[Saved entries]
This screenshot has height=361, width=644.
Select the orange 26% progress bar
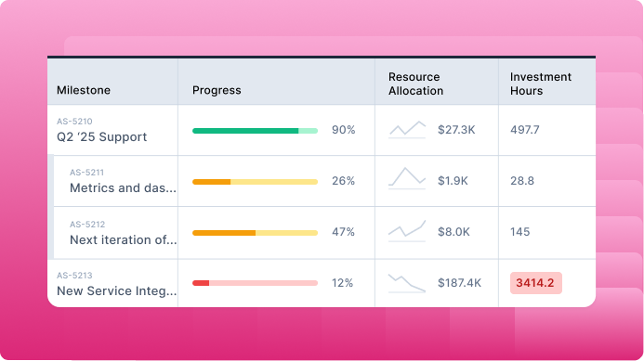(255, 182)
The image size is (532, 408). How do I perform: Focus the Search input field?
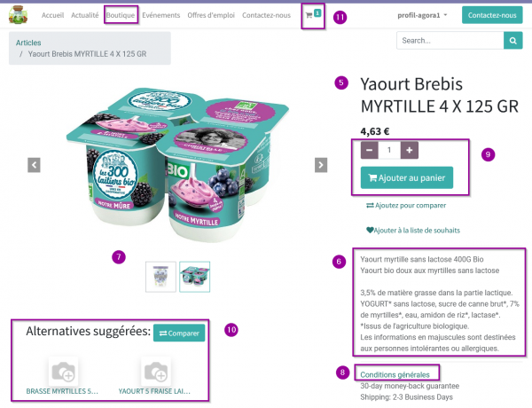click(450, 41)
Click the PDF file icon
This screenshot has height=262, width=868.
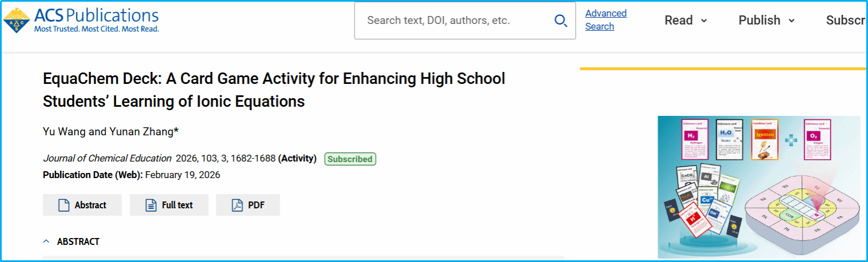(237, 205)
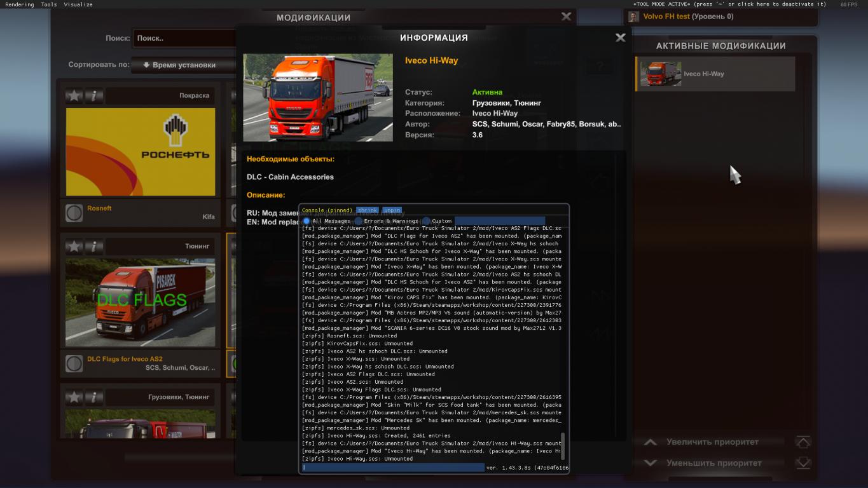This screenshot has width=868, height=488.
Task: Click the console command input field
Action: (x=393, y=468)
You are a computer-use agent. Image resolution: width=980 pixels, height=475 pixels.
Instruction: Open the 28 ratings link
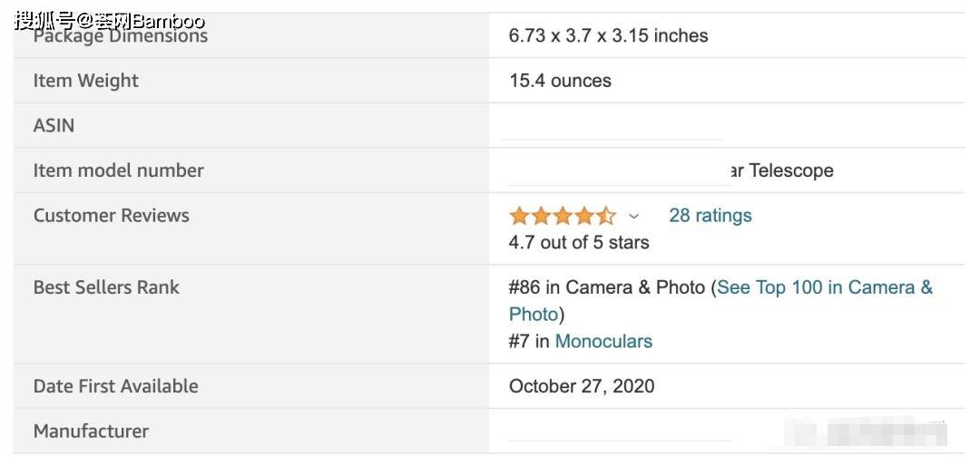coord(710,216)
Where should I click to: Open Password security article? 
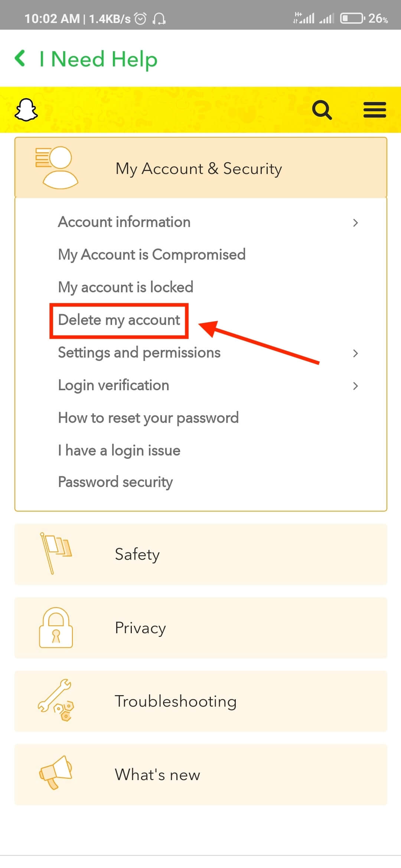[115, 482]
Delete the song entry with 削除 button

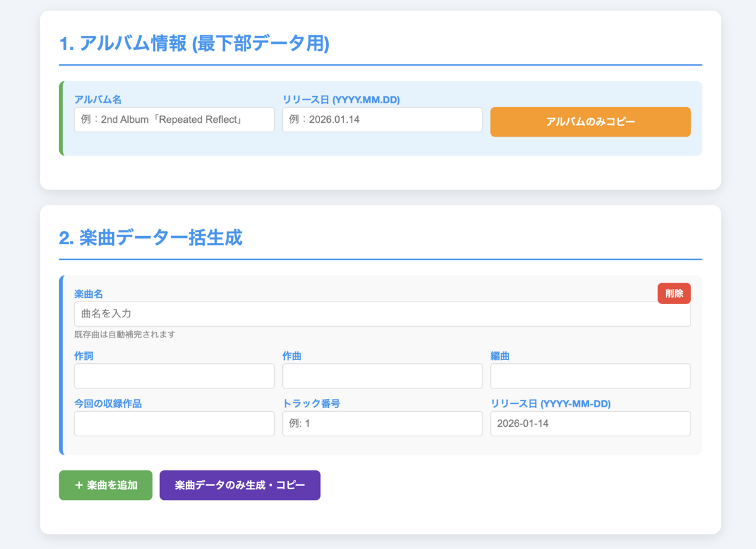674,293
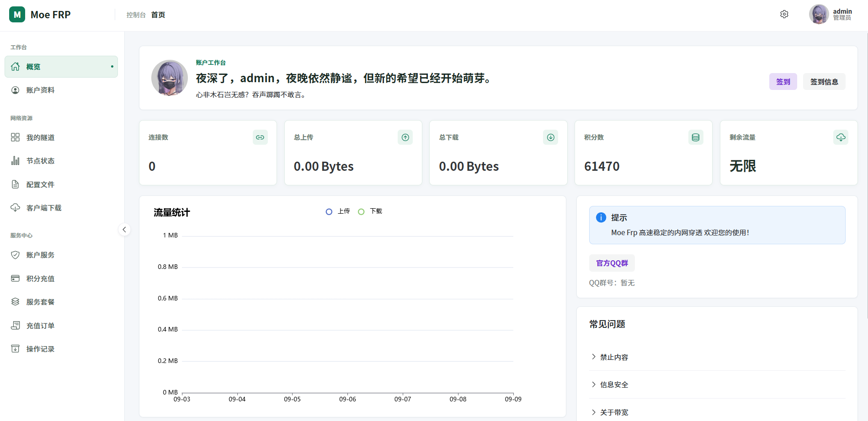Image resolution: width=868 pixels, height=421 pixels.
Task: Click the Moe FRP logo icon
Action: [17, 15]
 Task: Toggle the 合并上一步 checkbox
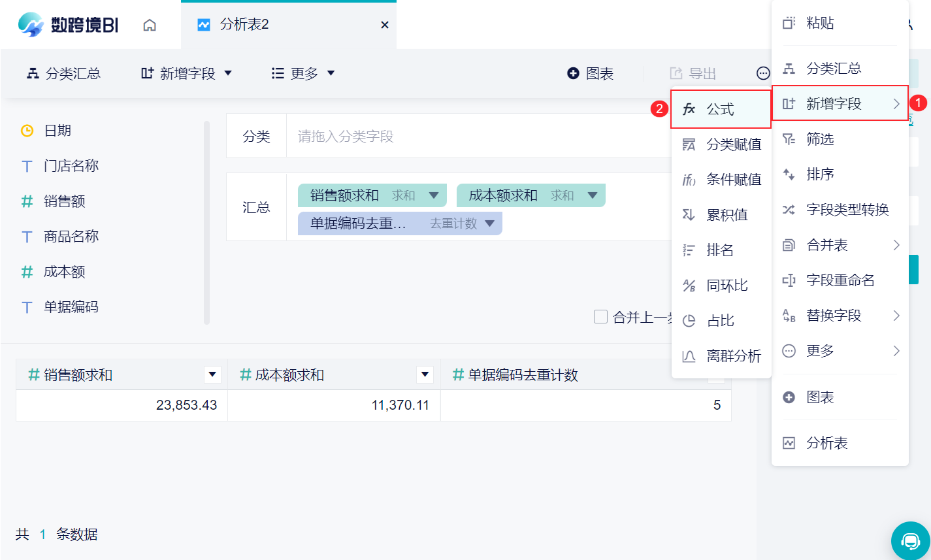600,317
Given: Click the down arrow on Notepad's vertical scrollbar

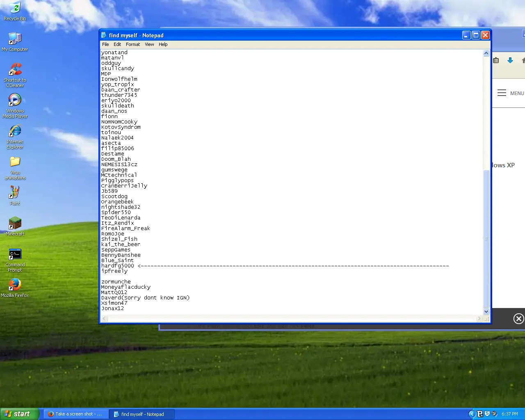Looking at the screenshot, I should tap(486, 312).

Prompt:
Each record must be repeated verbatim, and no picture may appear in the copy.

Solution to the problem:
This screenshot has height=361, width=644.
Select the orange 26% progress bar
(255, 182)
The image size is (532, 408). How do I perform: Focus the Search input field?
click(450, 41)
Click the PDF file icon
This screenshot has height=262, width=868.
(237, 205)
This screenshot has width=868, height=488.
Task: Click the console command input field
Action: (x=393, y=468)
You are a computer-use agent. Image resolution: width=980 pixels, height=475 pixels.
Instruction: Open the 28 ratings link
coord(710,216)
Where should I click to: Open Password security article? 
[115, 482]
Delete the song entry with 削除 button

674,293
Image resolution: width=868 pixels, height=421 pixels.
Task: Click the Moe FRP logo icon
Action: [17, 15]
 Task: Toggle the 合并上一步 checkbox
600,317
Given: Click the down arrow on Notepad's vertical scrollbar

Looking at the screenshot, I should tap(486, 312).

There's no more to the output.